Selon l’article 700 1° de ce code, le juge condamne la partie tenue aux dépens ou qui perd son procès à payer à l’autre partie la somme qu’il détermine au titre des frais exposés et non compris dans les dépens, le juge tient compte de l’équité ou de la situation économique de la partie condamnée.
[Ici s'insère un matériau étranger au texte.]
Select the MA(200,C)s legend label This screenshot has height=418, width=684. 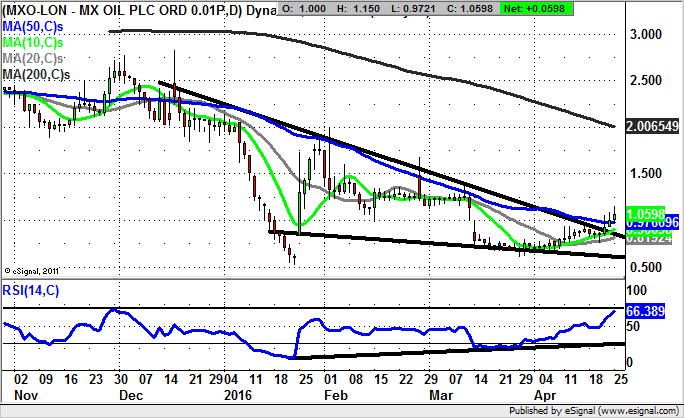(38, 75)
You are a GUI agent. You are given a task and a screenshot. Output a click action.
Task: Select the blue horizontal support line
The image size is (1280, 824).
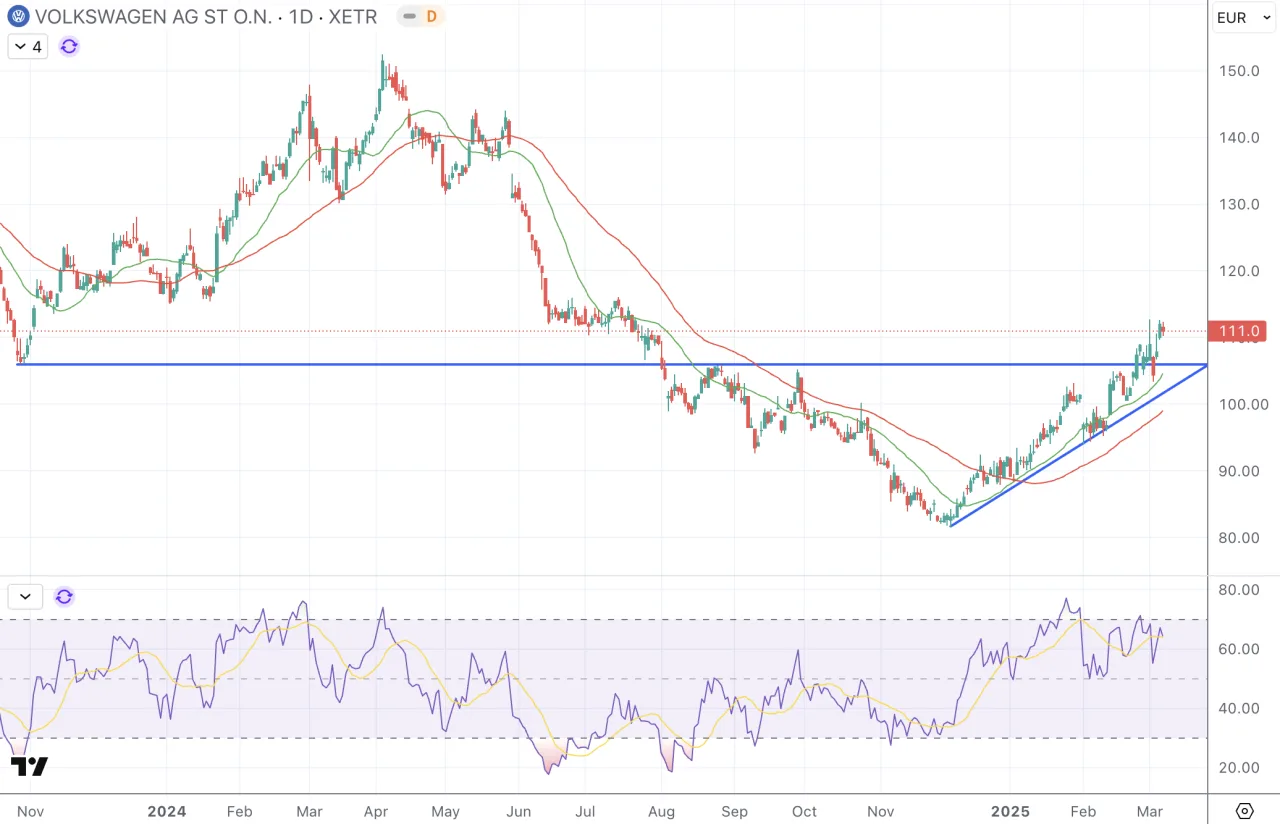612,364

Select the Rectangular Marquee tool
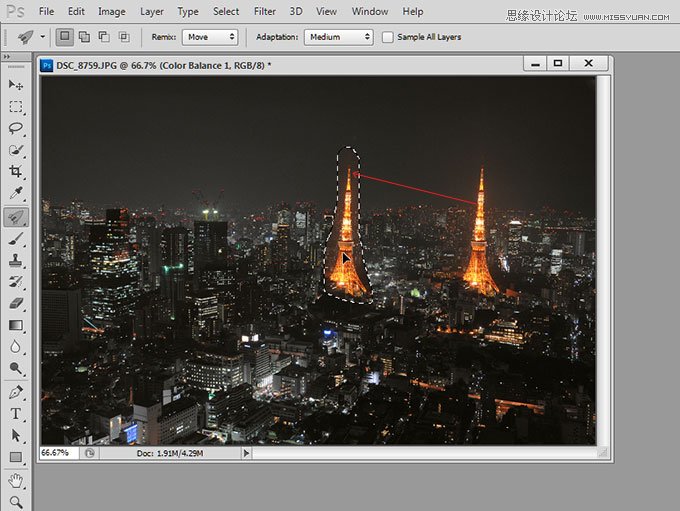click(16, 107)
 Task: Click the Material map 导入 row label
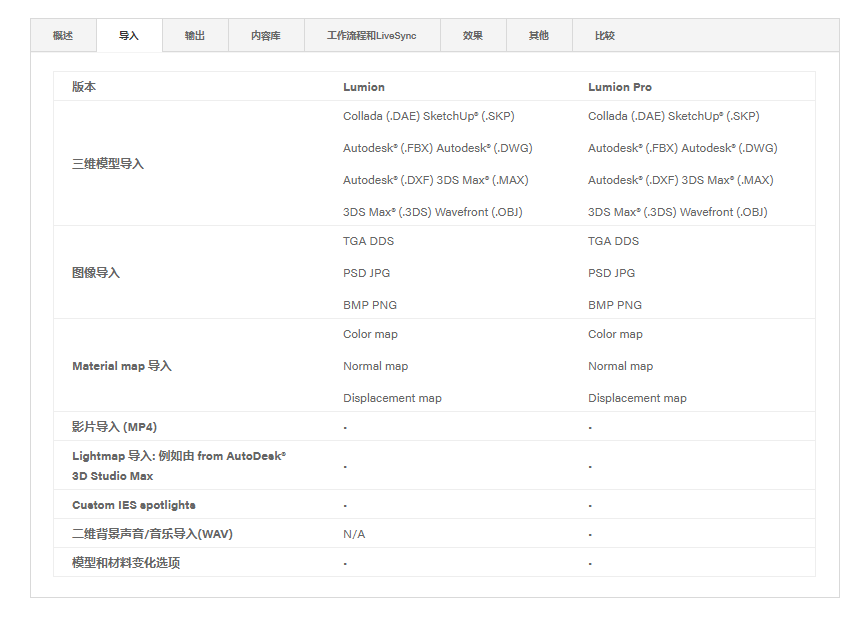[122, 366]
Le premier juge a fait une application équitable de ces dispositions et les circonstances de l’espèce justifient de condamner la société Eiffage à payer à la société ELTD une indemnité de 5 000 euros au titre des frais exclus des dépens exposés en cause d’appel.
PAR CES MOTIFS
La cour,
Statuant après débats en audience publique, par arrêt contradictoire,
Confirme le jugement en toutes ses dispositions sauf en ce qu’il a condamné la société Eiffage construction grands projets à payer à la société Essonne location terrassement démolition la somme de 38 625,98 euros au titre du solde dû sur le marché Window et en ce qu’il a condamné la société Essonne location terrassement démolition à payer à la société Eiffage construction grands projets la somme de 19 500 euros au titre de sa part dans la franchise supportée par la société Eiffage ;
Statuant de nouveau dans cette limite,
Condamne la société Eiffage construction grands projets à payer à la société Essonne location terrassement démolition la somme de 185 490,82 euros au titre du solde dû sur le marché Window ;
Dit que cette somme portera intérêts au taux légal à compter du 27 septembre 2019 et que ces intérêts seront capitalisés conformément aux dispositions de l’article 1343-2 du code civil ;
Déboute la société Eiffage construction grands projets de sa demande de dommages et intérêts et de sa demande de compensation ;
Y ajoutant,
Condamne la société Eiffage construction grands projets à payer les entiers dépens d’appel ;
Condamne la société Eiffage construction grands projets à payer à la société Essonne location terrassement démolition une indemnité de 5 000 euros par application de l’article 700 du code de procédure civile.
Prononcé par mise à disposition de l’arrêt au greffe de la cour, les parties en ayant été préalablement avisées dans les conditions prévues au deuxième alinéa de l’article 450 du code de procédure civile.
Signé par Madame Fabienne TROUILLER, Présidente et par Madame Jeannette BELROSE, Greffière, auquel la minute de la décision a été remise par le magistrat signataire.